Had you followed Captain Ahab down into his cabin after the squall
that took place on the night succeeding that wild ratification of his
purpose with his crew, you would have seen him go to a locker in the
transom, and bringing out a large wrinkled roll of yellowish sea charts,
spread them before him on his screwed-down table. Then seating himself
before it, you would have seen him intently study the various lines and
shadings which there met his eye; and with slow but steady pencil trace
additional courses over spaces that before were blank. At intervals, he
would refer to piles of old log-books beside him, wherein were set down
the seasons and places in which, on various former voyages of various
ships, sperm whales had been captured or seen.
While thus
employed, the heavy pewter lamp suspended in chains over his head,
continually rocked with the motion of the ship, and for ever threw
shifting gleams and shadows of lines upon his wrinkled brow, till it
almost seemed that while he himself was marking out lines and courses on
the wrinkled charts, some invisible pencil was also tracing lines and
courses upon the deeply marked chart of his forehead.
But it was
not this night in particular that, in the solitude of his cabin, Ahab
thus pondered over his charts. Almost every night they were brought out;
almost every night some pencil marks were effaced, and others were
substituted. For with the charts of all four oceans before him, Ahab was
threading a maze of currents and eddies, with a view to the more
certain accomplishment of that monomaniac thought of his soul.
Now,
to any one not fully acquainted with the ways of the leviathans, it
might seem an absurdly hopeless task thus to seek out one solitary
creature in the unhooped oceans of this planet. But not so did it seem
to Ahab, who knew the sets of all tides and currents; and thereby
calculating the driftings of the sperm whale's food; and, also calling
to mind the regular, ascertained seasons for hunting him in particular
latitudes; could arrive at reasonable surmises, almost approaching to
certainties, concerning the timeliest day to be upon this or that ground
in search of his prey.
So assured, indeed, is the fact concerning
the periodicalness of the sperm whale's resorting to given waters, that
many hunters believe that, could he be closely observed and studied
throughout the world; were the logs for one voyage of the entire whale
fleet carefully collated, then the migrations of the sperm whale would
be found to correspond in invariability to those of the herring-shoals
or the flights of swallows. On this hint, attempts have been made to
construct elaborate migratory charts of the sperm whale.*
*Since
the above was written, the statement is happily borne out by an official
circular, issued by Lieutenant Maury, of the National Observatory,
Washington, April 16th, 1851. By that circular, it appears that
precisely such a chart is in course of completion; and portions of it
are presented in the circular. "This chart divides the ocean into
districts of five degrees of latitude by five degrees of longitude;
perpendicularly through each of which districts are twelve columns for
the twelve months; and horizontally through each of which districts are
three lines; one to show the number of days that have been spent in each
month in every district, and the two others to show the number of days
in which whales, sperm or right, have been seen."

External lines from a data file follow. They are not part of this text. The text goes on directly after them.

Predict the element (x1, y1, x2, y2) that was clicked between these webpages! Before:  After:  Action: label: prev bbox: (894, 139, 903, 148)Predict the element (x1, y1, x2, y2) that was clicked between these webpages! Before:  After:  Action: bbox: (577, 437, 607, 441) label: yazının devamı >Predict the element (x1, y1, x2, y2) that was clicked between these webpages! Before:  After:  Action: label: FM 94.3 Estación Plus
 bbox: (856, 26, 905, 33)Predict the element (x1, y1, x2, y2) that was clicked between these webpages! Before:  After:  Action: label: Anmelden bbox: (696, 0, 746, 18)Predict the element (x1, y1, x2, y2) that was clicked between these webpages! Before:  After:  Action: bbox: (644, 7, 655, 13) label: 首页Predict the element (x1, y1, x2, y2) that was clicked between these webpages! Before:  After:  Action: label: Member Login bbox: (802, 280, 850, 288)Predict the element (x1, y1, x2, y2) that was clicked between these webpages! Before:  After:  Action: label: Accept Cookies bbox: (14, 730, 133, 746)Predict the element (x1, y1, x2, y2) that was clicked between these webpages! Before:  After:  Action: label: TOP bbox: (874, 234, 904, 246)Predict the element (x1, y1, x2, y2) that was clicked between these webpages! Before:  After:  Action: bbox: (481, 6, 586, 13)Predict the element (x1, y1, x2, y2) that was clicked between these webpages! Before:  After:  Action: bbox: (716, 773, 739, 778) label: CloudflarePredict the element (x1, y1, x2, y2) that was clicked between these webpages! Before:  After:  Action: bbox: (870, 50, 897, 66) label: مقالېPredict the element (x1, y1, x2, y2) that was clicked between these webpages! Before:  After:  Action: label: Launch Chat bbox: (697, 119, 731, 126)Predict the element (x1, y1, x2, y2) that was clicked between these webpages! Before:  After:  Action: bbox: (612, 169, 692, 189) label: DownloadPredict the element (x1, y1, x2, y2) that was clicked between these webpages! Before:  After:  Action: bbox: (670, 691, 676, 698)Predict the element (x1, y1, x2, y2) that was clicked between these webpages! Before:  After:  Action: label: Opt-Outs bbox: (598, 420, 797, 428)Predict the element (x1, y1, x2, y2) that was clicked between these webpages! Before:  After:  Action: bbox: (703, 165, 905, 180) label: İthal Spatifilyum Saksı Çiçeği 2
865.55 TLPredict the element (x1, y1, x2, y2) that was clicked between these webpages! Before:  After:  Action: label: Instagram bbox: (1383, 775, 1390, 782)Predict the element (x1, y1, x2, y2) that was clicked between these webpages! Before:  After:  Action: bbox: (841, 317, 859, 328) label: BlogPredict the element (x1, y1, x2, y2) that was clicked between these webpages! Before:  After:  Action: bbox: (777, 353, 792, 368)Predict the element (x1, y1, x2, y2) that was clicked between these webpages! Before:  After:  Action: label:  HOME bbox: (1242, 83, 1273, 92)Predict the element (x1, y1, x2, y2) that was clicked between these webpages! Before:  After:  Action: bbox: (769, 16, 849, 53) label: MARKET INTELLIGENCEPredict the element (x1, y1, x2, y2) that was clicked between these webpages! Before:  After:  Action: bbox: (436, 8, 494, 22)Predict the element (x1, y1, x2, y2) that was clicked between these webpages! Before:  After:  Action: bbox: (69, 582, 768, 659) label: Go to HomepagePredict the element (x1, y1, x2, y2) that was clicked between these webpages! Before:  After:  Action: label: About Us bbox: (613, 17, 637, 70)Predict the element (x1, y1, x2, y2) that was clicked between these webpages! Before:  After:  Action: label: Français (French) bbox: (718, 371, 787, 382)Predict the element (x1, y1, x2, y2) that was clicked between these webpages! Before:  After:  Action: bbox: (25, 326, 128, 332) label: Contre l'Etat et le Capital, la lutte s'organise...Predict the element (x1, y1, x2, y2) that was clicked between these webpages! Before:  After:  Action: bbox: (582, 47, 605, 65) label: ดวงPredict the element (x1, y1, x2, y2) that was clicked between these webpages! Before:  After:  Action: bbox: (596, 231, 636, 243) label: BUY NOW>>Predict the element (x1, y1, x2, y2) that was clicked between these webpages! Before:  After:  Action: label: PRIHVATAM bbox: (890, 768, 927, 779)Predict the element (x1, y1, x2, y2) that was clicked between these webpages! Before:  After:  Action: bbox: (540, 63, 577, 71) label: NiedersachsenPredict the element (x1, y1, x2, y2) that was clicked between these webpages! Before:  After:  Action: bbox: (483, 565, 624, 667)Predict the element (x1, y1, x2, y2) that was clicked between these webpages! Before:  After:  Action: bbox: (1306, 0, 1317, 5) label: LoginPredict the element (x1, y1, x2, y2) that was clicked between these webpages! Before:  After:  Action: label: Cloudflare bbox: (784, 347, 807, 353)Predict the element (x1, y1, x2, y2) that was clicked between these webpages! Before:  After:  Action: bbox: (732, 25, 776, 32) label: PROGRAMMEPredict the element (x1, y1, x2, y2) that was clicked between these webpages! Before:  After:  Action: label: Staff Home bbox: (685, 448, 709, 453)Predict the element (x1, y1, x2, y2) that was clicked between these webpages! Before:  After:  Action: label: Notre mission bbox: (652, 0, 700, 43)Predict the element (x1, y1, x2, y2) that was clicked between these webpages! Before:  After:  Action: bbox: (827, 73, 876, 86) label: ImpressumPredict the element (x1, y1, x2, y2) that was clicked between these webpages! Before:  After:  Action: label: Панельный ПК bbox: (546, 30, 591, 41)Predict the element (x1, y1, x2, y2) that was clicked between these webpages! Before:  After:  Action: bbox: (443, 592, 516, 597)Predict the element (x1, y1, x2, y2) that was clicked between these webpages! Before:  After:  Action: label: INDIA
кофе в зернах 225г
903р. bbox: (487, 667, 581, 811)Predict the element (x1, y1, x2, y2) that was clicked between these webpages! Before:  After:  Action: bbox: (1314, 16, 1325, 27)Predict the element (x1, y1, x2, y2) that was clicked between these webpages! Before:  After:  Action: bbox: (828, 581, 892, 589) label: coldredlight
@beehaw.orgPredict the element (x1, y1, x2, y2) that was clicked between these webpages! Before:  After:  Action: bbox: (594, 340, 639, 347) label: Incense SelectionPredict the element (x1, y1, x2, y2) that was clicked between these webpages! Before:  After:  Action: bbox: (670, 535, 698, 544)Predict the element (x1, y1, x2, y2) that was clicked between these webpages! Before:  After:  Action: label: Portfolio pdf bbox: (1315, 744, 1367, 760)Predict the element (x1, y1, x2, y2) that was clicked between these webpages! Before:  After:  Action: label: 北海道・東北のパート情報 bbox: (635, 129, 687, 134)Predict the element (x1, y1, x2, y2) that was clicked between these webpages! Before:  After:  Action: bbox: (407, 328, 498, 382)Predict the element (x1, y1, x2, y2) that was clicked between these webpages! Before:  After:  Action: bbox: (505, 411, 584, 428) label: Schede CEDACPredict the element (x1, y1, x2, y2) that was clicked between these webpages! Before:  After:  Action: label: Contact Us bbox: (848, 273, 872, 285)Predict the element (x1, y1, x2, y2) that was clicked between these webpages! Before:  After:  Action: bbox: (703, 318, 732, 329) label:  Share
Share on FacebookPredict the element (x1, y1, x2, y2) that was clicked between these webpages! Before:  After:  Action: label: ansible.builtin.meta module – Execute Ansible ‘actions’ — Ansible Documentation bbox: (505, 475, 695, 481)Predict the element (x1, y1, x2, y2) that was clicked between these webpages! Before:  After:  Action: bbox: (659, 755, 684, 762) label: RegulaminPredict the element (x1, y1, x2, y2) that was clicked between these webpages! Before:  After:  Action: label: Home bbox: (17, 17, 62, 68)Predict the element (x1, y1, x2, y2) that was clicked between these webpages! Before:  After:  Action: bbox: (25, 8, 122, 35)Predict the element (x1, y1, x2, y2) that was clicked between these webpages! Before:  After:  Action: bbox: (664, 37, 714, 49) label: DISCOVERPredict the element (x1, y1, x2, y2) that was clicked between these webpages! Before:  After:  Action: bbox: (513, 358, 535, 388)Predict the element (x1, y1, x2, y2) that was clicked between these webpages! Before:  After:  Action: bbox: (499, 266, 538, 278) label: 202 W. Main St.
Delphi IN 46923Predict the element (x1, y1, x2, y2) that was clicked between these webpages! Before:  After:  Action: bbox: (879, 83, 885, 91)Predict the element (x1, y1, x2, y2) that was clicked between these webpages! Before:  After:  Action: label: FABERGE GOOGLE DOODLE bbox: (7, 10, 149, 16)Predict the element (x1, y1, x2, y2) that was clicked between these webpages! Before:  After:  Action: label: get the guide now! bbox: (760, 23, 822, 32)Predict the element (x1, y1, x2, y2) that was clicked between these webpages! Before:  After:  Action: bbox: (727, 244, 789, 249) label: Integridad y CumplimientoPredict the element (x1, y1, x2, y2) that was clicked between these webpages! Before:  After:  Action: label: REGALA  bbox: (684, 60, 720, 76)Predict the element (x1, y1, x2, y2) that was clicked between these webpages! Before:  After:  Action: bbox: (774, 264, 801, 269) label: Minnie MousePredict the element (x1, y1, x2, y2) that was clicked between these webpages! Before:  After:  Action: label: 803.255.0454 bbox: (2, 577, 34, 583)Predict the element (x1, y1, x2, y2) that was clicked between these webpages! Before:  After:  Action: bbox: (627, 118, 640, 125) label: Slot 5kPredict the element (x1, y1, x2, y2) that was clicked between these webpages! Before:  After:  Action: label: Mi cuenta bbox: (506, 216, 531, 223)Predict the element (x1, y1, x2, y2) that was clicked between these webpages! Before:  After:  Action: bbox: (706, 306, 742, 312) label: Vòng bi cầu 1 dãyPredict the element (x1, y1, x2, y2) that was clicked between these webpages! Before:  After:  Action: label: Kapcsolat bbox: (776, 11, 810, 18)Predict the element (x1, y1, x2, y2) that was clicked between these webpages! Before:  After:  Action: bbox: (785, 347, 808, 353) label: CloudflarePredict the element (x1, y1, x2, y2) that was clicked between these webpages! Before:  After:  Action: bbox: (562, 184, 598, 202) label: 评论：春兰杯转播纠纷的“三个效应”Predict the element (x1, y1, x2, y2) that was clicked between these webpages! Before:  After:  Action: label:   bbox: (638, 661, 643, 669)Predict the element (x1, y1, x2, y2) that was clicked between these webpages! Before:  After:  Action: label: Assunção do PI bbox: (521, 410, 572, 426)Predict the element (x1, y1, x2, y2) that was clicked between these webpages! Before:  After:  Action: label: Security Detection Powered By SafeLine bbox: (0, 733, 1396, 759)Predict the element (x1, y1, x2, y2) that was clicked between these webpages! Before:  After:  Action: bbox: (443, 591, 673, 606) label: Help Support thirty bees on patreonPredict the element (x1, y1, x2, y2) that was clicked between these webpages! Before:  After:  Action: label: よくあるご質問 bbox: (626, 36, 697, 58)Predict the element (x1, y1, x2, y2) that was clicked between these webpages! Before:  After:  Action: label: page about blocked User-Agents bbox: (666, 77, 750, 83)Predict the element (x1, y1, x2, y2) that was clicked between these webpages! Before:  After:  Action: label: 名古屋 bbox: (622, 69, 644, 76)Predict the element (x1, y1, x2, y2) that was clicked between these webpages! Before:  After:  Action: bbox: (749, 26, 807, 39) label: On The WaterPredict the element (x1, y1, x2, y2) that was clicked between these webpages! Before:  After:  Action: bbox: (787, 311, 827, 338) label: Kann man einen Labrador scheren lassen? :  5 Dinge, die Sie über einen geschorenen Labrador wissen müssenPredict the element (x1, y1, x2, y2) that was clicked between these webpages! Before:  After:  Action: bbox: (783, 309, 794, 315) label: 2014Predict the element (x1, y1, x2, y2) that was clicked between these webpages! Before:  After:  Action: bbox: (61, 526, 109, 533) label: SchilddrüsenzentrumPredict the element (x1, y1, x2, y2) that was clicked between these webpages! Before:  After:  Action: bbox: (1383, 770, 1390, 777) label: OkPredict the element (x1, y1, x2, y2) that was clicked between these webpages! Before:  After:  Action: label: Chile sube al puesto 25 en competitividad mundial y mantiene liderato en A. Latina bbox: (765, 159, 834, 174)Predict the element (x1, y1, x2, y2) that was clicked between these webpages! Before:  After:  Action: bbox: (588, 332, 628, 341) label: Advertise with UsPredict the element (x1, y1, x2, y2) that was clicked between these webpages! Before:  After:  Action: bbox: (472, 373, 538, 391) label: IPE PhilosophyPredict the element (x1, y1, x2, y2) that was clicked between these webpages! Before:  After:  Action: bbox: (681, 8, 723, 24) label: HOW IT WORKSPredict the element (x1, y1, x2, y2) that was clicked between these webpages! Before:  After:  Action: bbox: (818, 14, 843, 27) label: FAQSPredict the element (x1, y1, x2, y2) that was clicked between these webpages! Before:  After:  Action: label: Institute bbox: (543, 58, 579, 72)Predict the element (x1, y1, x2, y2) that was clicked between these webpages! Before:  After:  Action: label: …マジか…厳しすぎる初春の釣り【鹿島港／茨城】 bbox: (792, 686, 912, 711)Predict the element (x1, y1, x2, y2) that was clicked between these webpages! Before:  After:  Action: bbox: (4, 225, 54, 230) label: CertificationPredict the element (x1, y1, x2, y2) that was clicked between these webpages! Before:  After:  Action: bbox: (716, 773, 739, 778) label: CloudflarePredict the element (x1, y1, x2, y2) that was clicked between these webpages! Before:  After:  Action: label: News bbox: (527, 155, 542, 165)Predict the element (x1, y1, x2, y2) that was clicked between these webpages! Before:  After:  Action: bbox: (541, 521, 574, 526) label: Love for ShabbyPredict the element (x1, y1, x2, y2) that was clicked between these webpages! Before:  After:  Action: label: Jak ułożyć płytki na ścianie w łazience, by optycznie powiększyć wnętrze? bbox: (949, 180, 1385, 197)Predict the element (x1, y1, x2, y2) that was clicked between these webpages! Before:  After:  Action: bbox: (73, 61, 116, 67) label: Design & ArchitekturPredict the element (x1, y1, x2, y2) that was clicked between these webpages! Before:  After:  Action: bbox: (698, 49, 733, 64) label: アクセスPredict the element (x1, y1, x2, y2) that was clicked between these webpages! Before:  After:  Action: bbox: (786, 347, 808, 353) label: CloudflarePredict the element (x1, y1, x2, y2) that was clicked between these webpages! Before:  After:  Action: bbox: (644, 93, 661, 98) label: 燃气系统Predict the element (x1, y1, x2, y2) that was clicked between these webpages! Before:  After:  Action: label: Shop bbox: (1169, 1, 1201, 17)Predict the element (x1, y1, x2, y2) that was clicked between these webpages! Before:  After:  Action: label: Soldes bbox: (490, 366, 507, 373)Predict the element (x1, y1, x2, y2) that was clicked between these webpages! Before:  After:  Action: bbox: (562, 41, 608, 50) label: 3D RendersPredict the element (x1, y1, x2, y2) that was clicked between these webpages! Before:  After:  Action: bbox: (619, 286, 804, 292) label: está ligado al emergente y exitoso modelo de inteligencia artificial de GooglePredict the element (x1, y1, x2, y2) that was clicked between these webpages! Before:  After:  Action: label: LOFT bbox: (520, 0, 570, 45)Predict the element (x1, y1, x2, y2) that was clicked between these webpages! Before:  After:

Ahab on the hunt. Tracking his quarry throughout the oceans of the world. Of course, he has some knowledge of the habits of sperm whales. By all indications, he's been a whaling captain for most of his life. It's not IF he will find Moby Dick. In Ahab's mind, his rendezvous with the white whale is inevitable. Like June following May or impeachment following Donald Trump.
I have some tasks to finish this weekend. All my end-of-semester stuff. Grading final exams. Calculating final grades. Hours of work. My goal is to have it all done by Monday morning. Realistically, it will probably take me until Monday evening. And then there are four months of . . . writing.
This morning, however, aside from blogging and grading, I will be heading to the cemetery for my father's interment. In three days, my father will have been gone for three months. Strangely, I think of him a lot more now than when he was still alive. See him all the time. Last night, as I was pulling into the gas station to fill up my car, I saw an older man driving an Equinox pulling out of the parking lot. He could barely see over the steering wheel. I actually laughed out loud because it looked so much like my father.
Yesterday after work, I stopped at the cemetery to check out the cremation stone where my father is going to be placed. I don't know why I did this. I guess I just wanted to have a moment to contemplate by myself. Think about these last few months.
The death date was already on my father's nameplate. For some reason, I hadn't expected that. My sister's cremains are in the same stone. I am used to seeing her name, with her birth and death dates beneath. I am also used to seeing my mother's and father's names on the stone, as well, with their birth dates below. Wasn't prepared to see the addition to my father's nameplate.
I stood there, studying the stone for quite some time. I probably looked like Ahab studying his maps and whaling journals. It was a bright, early summer evening. Temperate. The sky, blue as an iceberg. It sort of took a moment for my mind to adjust. It made my father's death more definite and final for me. Without the dates on that stone, my dad could have been on a long hunting trip. Absent but not gone.
I'm glad I stopped at the cemetery yesterday. I think it will make the service this morning a little easier. Not quite as . . . shocking to me, if that makes sense.
Saint Marty is thankful today for the sun outside. The warmth.